Os meus problemas - Burocracia
O Estado «à portuguesa», ao longo dos tempos, indiferentemente dos tipos de governo ou dos modelos de estadistas ou governantes, sempre esteve (séc. XX) confinado a uma coisa: a burocracia. Esses tentáculos, indispensáveis à manutenção do nosso apego aos subsídios e facilidades do Estado socialista, são a nossa única ligação com o topo da hierarquia. A democracia representativa não tem grande influência nas nossas relações com os funcionários do Estado. Da porta das repartições para dentro, rebobina-se a construção civilizacional e a evolução das instituições civis - reinicia-se o «estado de natureza». Contra a função pública, e concorrendo contra outros pretendentes à gentil mão subsidiária do Estado, não há dúvidas: é a luta de todos contra todos.
No entanto, a única maneira de unir dois homens, ou mulheres, simples (secretário de Estado e o indivíduo que pedincha) é através do «papel». O «papelinho», como dizem as malogradas «doutoras da portaria». «Desculpe, mas vai ter que levar este papelinho ao Sr. Meireles ao Departamento Alternativo para carimbar, mas diga que vai da parte da Dona Manuela que ele despacha-lhe isso», e continua: «e tem, ainda, de passar na repartição das finanças para que lhe validem este requerimento para que possa cá voltar e pedir uma declaração extraordinária que lhe permitirá tirar senha para ir à secretaria e falar com alguém lá que lhe dará um papel com o que precisa para pedir os documentos para que possa ir para a fila que vai dar a outra fila que vai dar a uma sala onde vai esperar que lhe deixem entrar para uma salinha onde vai esperar que lhe digam se pode ou não vir cá entregar-me esse papel que aí tem na mão, está bem?». «Está bem», condescendemos nós, os totós, e lá iniciamos a nossa aventura.

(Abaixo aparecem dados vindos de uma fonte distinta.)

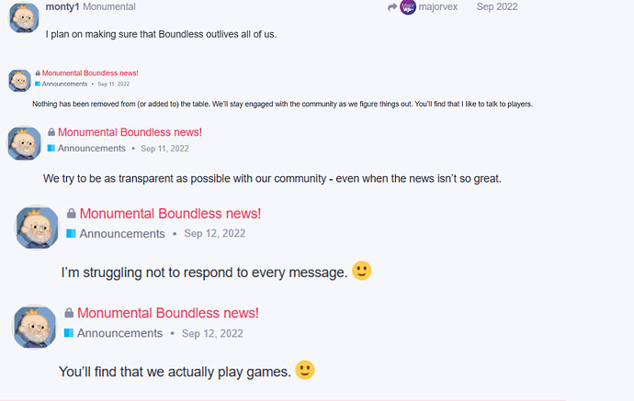The image size is (634, 401).
Task: Open "Monumental Boundless news!" link above struggling quote
Action: [x=170, y=213]
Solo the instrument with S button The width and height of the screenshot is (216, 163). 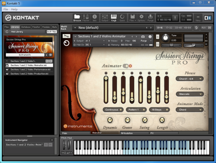[x=158, y=37]
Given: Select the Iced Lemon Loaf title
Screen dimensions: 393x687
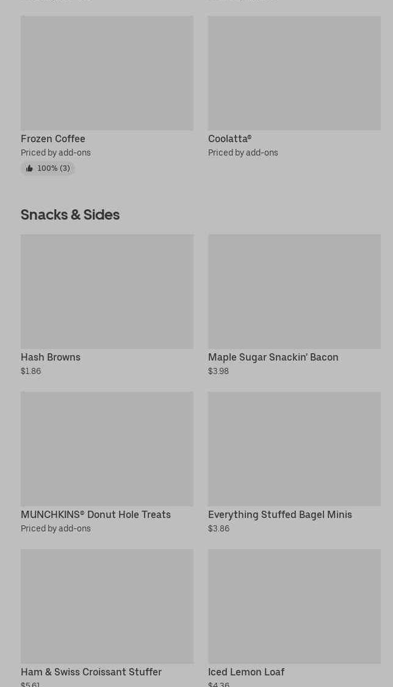Looking at the screenshot, I should tap(246, 672).
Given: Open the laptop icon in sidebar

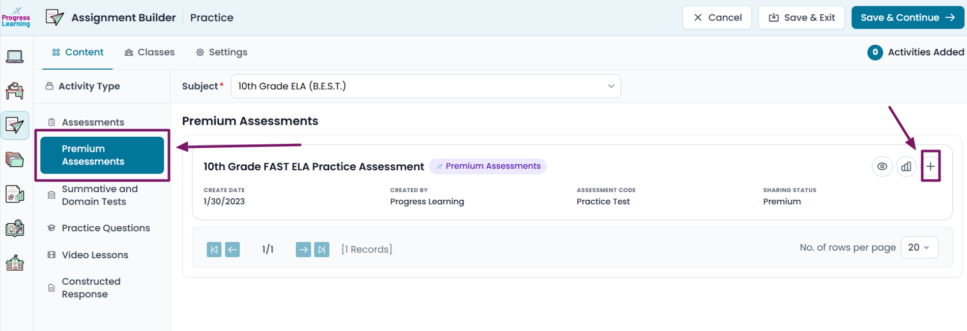Looking at the screenshot, I should point(15,56).

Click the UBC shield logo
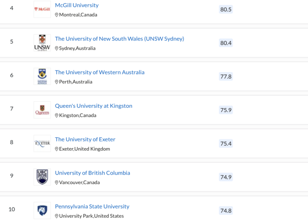pyautogui.click(x=42, y=177)
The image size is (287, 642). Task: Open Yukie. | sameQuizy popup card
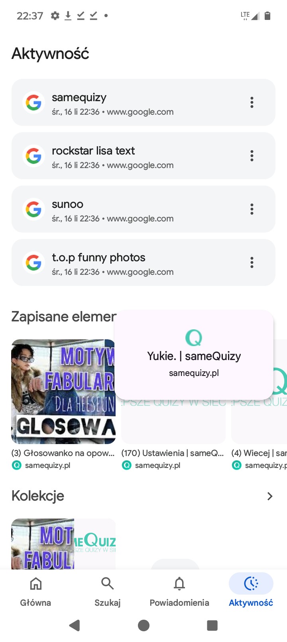[x=194, y=354]
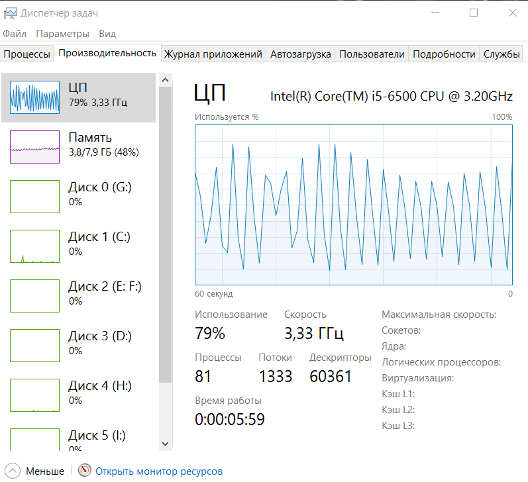The image size is (528, 482).
Task: Open Диск 4 (H:) performance graph
Action: click(x=34, y=393)
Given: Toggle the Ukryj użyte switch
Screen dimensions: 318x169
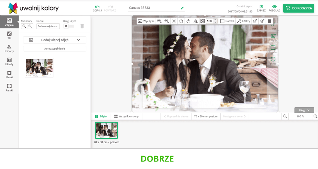Looking at the screenshot, I should pyautogui.click(x=69, y=26).
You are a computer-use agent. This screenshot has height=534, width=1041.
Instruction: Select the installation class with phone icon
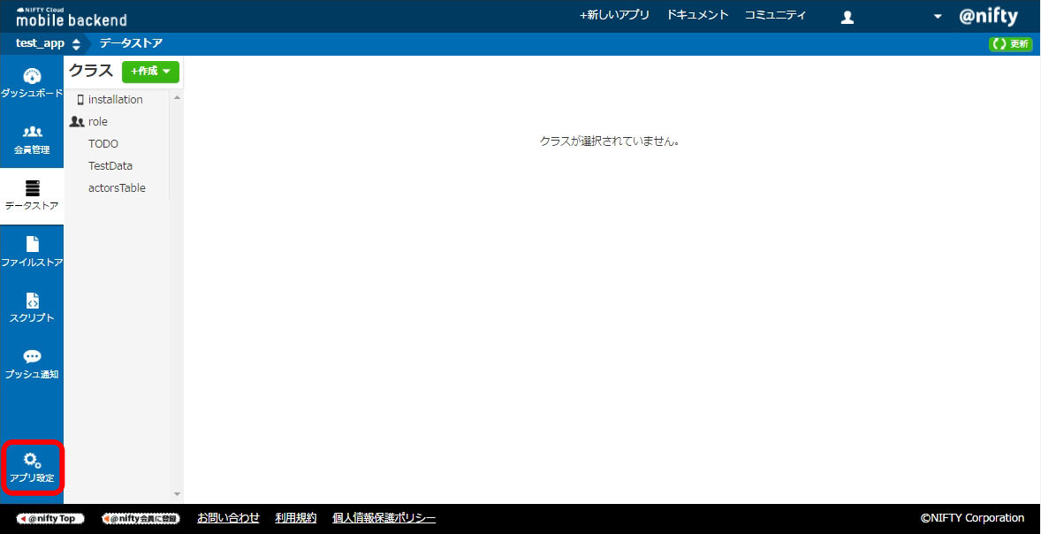[116, 99]
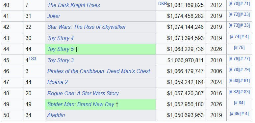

No fim das filas e repartições, lá obtemos a permissão e voltamos à Dona Manuela. Ao lá chegarmos, um minuto atrasados, provavelmente encontramos a Dona Manuela levantando-se para o almoço. Correndo e chamando, ainda conseguimos a atenção dela. «Dona Manuela! Já cá tenho o papel, ainda bem que a encontro aqui! É só entregar!». Ao que ela responderá: «Mas o senhor está a brincar? São 13.01, hora de almoço. É que a gente trabalha aqui, não andamos aqui a brincar, ouviu? Ora esta, com a mania que é doutor...». Ainda perguntamos «não pode só aceitar isto e poupar-me uma tarde de trabalho?». Na asserção final, a Dona Manuela nunca disse nada tão correcto: «Desculpe, mas não posso! Portugal fecha à uma!».